Output every line of the listing below as a numbered list, leaving out blank lines.

◆ **Data lines**
##########

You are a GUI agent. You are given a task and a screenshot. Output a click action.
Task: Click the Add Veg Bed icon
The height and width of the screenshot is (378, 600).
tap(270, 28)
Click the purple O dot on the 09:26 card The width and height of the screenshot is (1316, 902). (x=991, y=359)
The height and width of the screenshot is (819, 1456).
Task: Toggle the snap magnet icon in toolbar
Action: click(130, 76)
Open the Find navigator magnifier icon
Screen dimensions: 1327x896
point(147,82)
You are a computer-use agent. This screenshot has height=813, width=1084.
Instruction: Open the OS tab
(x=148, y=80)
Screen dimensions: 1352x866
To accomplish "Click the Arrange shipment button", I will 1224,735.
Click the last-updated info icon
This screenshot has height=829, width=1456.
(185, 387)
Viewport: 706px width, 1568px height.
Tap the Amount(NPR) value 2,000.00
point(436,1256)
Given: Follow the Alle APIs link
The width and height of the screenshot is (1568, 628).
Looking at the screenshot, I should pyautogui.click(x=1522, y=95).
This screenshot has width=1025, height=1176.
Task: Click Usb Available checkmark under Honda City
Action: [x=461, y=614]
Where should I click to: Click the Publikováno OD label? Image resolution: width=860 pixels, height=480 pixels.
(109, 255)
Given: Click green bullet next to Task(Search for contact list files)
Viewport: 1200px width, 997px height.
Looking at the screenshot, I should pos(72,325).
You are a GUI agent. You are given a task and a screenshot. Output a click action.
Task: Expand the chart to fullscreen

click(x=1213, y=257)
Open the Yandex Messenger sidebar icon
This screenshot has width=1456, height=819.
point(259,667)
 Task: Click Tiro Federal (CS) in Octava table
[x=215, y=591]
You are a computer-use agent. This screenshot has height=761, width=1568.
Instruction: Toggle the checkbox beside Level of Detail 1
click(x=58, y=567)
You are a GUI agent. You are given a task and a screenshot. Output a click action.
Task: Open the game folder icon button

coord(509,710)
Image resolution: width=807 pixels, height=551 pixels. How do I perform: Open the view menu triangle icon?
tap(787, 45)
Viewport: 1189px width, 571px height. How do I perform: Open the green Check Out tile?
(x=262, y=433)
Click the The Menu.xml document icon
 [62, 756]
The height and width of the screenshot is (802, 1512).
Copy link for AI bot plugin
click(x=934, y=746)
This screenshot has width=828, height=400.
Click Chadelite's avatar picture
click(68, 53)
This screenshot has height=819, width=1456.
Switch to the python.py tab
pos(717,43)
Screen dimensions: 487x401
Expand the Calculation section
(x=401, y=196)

##########

◆ **Exercise solution**
1. You are a GUI agent. You are given a task and a screenshot. Output a click action.
2. Task: Click the Add Veg Bed icon
3. The height and width of the screenshot is (378, 600).
4. tap(270, 28)
5. Click the purple O dot on the 09:26 card The width and height of the screenshot is (1316, 902). (x=991, y=359)
6. The height and width of the screenshot is (819, 1456).
7. Task: Toggle the snap magnet icon in toolbar
8. Action: click(130, 76)
9. Open the Find navigator magnifier icon
10. Screen dimensions: 1327x896
11. point(147,82)
12. You are a computer-use agent. This screenshot has height=813, width=1084.
13. Instruction: Open the OS tab
14. (x=148, y=80)
15. Screen dimensions: 1352x866
16. To accomplish "Click the Arrange shipment button", I will 1224,735.
17. Click the last-updated info icon
18. This screenshot has height=829, width=1456.
19. (185, 387)
20. Viewport: 706px width, 1568px height.
21. Tap the Amount(NPR) value 2,000.00
22. point(436,1256)
23. Given: Follow the Alle APIs link
24. The width and height of the screenshot is (1568, 628).
25. Looking at the screenshot, I should pyautogui.click(x=1522, y=95).
26. This screenshot has width=1025, height=1176.
27. Task: Click Usb Available checkmark under Honda City
28. Action: [x=461, y=614]
29. Where should I click to: Click the Publikováno OD label? Image resolution: width=860 pixels, height=480 pixels.
30. (109, 255)
31. Given: Click green bullet next to Task(Search for contact list files)
32. Viewport: 1200px width, 997px height.
33. Looking at the screenshot, I should pos(72,325).
34. You are a GUI agent. You are given a task and a screenshot. Output a click action.
35. Task: Expand the chart to fullscreen
36. click(x=1213, y=257)
37. Open the Yandex Messenger sidebar icon
38. This screenshot has width=1456, height=819.
39. point(259,667)
40.  Task: Click Tiro Federal (CS) in Octava table
41. [x=215, y=591]
42. You are a computer-use agent. This screenshot has height=761, width=1568.
43. Instruction: Toggle the checkbox beside Level of Detail 1
44. click(x=58, y=567)
45. You are a GUI agent. You are given a task and a screenshot. Output a click action.
46. Task: Open the game folder icon button
47. coord(509,710)
48. Image resolution: width=807 pixels, height=551 pixels. How do I perform: Open the view menu triangle icon?
49. tap(787, 45)
50. Viewport: 1189px width, 571px height. How do I perform: Open the green Check Out tile?
51. (x=262, y=433)
52. Click the The Menu.xml document icon
53.  [62, 756]
54. The height and width of the screenshot is (802, 1512).
55. Copy link for AI bot plugin
56. click(x=934, y=746)
57. This screenshot has width=828, height=400.
58. Click Chadelite's avatar picture
59. click(68, 53)
60. This screenshot has height=819, width=1456.
61. Switch to the python.py tab
62. pos(717,43)
63. Screen dimensions: 487x401
64. Expand the Calculation section
65. (x=401, y=196)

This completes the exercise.